Within the factory, electronic tracking at every drum and container helps trace each lot’s genealogy, useful for both recall resilience and for partners seeking extra analytical support. Building this infrastructure absorbed time and resources, but the payoff arrives project after project.
Looking ahead, chemists push substitution patterns further, seeking molecules with more sophisticated profiles for targeted therapies, crop performance, and materials science. Experience shows that molecules like 2-Bromo-3-fluoro-6-(trifluoromethyl)pyridine remain integral in these explorations, serving as both platforms for new functional groups and tools for rapid analog development. The drive toward more sustainable, lower-waste syntheses intersects well with its clean reactivity: fewer redissolutions, less need for activated carbon, and a smaller solvent footprint in downstream handling.

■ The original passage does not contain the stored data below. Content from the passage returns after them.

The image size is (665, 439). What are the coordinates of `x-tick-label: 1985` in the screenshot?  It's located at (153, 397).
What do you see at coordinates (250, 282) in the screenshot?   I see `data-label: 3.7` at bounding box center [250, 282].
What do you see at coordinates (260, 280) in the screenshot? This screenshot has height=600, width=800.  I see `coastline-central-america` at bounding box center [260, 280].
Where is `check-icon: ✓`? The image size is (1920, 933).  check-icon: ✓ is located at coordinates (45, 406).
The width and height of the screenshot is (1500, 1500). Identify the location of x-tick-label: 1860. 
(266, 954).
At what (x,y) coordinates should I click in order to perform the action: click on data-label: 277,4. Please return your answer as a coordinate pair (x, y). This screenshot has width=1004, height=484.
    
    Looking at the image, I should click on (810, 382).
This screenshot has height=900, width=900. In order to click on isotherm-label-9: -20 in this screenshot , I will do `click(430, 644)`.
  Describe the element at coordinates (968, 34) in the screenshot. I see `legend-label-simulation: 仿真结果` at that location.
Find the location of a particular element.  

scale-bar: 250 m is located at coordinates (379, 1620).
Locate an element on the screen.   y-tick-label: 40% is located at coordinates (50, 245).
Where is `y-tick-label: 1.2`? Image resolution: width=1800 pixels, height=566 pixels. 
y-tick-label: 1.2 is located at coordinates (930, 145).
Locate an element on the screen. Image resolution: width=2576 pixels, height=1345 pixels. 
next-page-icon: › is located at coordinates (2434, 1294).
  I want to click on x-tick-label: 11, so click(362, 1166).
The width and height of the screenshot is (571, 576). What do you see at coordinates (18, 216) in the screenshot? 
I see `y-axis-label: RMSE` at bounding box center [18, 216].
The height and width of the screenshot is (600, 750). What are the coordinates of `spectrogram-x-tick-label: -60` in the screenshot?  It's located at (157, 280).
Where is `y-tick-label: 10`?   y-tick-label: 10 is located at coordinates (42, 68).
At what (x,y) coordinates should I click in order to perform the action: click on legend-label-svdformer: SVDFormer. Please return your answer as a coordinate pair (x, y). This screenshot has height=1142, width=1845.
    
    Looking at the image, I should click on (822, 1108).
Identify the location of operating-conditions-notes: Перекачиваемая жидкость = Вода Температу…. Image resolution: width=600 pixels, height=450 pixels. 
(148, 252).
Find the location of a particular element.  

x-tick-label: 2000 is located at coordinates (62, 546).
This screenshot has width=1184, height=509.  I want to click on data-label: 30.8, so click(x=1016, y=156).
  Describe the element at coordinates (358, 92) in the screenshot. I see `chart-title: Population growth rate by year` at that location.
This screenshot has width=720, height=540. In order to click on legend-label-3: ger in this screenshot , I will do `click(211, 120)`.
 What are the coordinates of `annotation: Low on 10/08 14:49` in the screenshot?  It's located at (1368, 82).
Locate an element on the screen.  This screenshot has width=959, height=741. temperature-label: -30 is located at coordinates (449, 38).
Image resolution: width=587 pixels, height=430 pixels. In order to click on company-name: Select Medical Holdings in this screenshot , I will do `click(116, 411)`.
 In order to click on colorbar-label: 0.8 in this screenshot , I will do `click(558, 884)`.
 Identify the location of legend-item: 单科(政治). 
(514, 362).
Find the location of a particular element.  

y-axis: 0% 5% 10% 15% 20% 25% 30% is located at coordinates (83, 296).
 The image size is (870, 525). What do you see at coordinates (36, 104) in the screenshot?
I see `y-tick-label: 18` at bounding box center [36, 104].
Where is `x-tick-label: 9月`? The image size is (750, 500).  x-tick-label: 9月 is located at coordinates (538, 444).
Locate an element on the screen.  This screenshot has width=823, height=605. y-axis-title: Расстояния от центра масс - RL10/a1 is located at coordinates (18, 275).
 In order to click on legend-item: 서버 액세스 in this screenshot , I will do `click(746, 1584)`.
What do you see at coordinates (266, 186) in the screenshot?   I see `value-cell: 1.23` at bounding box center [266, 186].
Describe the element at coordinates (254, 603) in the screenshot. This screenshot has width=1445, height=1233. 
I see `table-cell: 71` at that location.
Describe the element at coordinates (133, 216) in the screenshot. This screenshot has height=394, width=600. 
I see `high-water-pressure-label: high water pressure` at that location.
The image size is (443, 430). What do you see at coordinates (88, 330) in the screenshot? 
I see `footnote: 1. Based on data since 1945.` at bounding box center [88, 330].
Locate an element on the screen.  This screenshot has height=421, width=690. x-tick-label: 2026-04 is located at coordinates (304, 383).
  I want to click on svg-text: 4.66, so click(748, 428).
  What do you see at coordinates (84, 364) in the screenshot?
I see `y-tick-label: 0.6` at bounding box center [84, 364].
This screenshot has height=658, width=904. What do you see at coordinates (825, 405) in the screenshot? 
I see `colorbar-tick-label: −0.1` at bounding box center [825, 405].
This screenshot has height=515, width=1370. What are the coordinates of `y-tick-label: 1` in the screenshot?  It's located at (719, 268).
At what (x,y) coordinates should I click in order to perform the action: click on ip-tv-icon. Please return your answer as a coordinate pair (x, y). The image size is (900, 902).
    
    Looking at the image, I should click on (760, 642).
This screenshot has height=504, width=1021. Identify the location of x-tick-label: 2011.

Between new catalyst systems and smarter reactor designs, demand for intermediates that combine stability, clean reactivity, and ease of purification will only grow. By tracking these trends and remaining open to customer-driven feedback, our manufacturing lines stay ready for what comes next.
As chemical manufacturers, daily experience teaches respect for intermediates that work as promised, fit into real process windows, and support regulatory and supply goals. Among the many halogenated pyridines, 2-Bromo-3-fluoro-6-(trifluoromethyl)pyridine shows its strength not as an isolated catalog item, but as a key stone in the demanding reality of chemical development. Observing its impact across pharmaceuticals, crop protection, and beyond, its value grows where reliability and clean reactivity count most. As research needs evolve, so does our approach—layering hard-won lessons from the shop floor onto the requirements of those who innovate at the bench.